2001 krizi üzerine gelen bir iktidar olarak AKP, 2007 yılının sonuna dek IMF programını eksiksiz yerine getirdi, inşaat sektörüne sistematik olarak yöneldi. Bu sektör diğer imalat alanları ile bağıntıları sayesinde hızlı bir büyüme süreci yarattı, kriz döneminde geniş bir istihdam alanı açtı. 2008 yılıyla beraber “hızlı ve ne pahasına olursa olsun büyüme” anlayışı ile hareket eden AKP, seçimlerde de önemli bir propaganda aracı olarak kullandığı “mega/çılgın” projelerini öne çıkardı. Sayısız projelerden son öne çıkanları, İstanbul’a üçüncü köprü, üçüncü havalimanı ve Kanal İstanbul projesidir. Karadeniz Sahil Yolu projesi de aynı heves ile tamamlanmıştı. Bu propagandalar seçmende olumlu etki bıraktı, icraat konusunda AKP önceki iktidarlar ile karşılaştırıldığında açık ara öne geçti.

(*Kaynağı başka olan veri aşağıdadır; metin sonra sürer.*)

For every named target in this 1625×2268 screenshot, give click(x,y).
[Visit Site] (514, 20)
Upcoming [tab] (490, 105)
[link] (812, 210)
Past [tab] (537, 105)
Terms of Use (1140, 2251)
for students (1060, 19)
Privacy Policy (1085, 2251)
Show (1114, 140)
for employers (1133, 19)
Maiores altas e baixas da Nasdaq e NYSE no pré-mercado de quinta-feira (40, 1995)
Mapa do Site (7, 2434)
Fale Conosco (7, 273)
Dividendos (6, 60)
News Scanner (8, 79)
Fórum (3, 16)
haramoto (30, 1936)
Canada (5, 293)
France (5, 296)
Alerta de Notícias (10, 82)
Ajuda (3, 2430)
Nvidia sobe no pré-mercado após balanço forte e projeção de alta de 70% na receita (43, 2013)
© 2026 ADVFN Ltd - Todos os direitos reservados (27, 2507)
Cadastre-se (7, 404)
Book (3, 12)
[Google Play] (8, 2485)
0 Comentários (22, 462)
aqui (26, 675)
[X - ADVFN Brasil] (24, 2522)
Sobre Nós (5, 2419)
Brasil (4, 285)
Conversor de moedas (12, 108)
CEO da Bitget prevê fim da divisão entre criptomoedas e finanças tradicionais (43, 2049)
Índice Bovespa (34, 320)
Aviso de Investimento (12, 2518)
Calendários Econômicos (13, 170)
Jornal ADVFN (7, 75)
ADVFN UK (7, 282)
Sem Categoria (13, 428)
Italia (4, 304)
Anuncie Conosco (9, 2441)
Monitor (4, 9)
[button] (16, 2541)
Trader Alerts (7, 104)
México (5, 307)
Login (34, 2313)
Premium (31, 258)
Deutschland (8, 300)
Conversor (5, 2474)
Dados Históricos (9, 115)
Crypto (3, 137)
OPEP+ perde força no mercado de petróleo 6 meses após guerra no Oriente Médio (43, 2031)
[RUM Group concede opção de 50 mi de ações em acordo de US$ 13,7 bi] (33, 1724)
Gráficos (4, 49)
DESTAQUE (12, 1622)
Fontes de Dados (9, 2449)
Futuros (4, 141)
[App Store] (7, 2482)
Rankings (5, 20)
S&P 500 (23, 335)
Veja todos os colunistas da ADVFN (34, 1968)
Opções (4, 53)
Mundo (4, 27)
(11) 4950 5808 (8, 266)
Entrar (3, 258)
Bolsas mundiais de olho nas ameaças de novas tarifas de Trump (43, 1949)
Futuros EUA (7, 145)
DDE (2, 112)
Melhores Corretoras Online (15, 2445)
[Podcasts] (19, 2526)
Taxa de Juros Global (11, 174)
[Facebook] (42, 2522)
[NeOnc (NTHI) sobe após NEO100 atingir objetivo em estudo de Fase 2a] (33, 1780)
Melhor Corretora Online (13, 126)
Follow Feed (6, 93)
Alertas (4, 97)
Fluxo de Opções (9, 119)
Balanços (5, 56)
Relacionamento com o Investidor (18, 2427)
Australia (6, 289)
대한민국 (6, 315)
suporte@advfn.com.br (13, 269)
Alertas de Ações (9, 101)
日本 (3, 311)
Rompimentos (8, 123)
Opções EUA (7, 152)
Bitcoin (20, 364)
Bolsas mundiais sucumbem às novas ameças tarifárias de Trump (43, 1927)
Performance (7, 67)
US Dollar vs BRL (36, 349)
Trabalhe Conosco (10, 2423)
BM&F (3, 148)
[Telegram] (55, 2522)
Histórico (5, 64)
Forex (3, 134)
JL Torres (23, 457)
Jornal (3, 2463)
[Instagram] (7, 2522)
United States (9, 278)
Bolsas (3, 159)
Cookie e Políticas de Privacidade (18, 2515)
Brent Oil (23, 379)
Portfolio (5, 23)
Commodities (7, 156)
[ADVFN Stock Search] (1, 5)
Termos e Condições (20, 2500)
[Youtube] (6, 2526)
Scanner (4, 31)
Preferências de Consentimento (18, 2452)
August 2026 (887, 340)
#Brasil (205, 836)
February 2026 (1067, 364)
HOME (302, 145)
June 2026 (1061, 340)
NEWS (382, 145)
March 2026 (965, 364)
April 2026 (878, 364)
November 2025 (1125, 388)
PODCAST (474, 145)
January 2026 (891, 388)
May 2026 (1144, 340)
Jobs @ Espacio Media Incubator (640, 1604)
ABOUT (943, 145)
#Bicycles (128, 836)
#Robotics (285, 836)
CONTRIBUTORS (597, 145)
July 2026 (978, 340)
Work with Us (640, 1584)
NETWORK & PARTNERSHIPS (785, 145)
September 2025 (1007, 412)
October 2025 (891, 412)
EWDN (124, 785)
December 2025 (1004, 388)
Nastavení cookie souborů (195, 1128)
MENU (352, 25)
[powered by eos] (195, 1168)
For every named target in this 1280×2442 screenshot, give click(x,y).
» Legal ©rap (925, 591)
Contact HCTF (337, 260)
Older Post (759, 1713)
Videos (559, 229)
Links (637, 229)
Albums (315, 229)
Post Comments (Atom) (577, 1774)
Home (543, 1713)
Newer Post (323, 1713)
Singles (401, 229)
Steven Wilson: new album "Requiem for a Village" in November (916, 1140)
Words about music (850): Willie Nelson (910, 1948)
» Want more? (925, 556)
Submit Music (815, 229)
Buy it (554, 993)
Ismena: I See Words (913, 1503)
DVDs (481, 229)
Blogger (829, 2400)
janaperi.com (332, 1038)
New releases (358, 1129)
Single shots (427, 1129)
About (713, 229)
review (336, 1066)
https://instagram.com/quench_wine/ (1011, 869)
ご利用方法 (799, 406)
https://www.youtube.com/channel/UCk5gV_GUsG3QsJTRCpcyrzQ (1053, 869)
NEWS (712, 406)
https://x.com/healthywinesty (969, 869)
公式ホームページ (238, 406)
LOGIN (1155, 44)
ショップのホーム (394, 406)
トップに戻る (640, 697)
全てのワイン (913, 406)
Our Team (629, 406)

AKP döneminde yönelimin inşaat sektörüne dönük olması, tüm dünyada gözlemlenen finansallaşmanın, kentlerin metalaşmasının, yani kapitalist üretim tarzının doğal sonucudur. Ayrıca 24 Ocak kararları ile neo-liberal politikaların da bir uzantısıdır. Bu dönemde alt sınıflara ev kredileri dağıtılarak, işçi ve emekçiler de borçlandırıldı. Borçlanma ile emeğin sermaye düzenine bağımlılığı arttırıldı.

AKP bu dönemde kendi yandaş sermaye grubunu da oluşturdu. Bazıları on yıl önce sektörde dahi olmayan bu sermayedarlardan birkaçı Torunlar, Sinpaş, Kiler, Limak, Ağaoğlu, Kalyon, Gap olarak sayılabilir. TOKİ’nin ve mega projelerin ihaleleri bu sermaye gruplarına dağıtıldı. Kamu-özel işbirliği projelerinde bu gruplara hazine garantisi verildi.

Bütün bu adımlar dışında mevcut iktidarın inşaat ve gayrimenkul sektörüne stratejik yönelişi başka adımlar ile de açıklanabilir ancak bu kadarı bile yeterlidir.

Ranta dayalı kentleşme sonucunda zaman içerisinde ormanlar yok edildi, şehirler betonlaştırıldı. Büyük orman yangınları çıkartılarak yanan arazilere oteller yapıldı. Her yere imar yapma mantıksızlığı ile dere yatakları dolduruldu, dereler kurutuldu. Ormanlık alanlar yok edilerek maden ve taş ocakları yapıldı. Kanal İstanbul gibi projeler ile deprem bölgesi olan alanlar yeni felaketlerin adresi olma riskini taşıyor.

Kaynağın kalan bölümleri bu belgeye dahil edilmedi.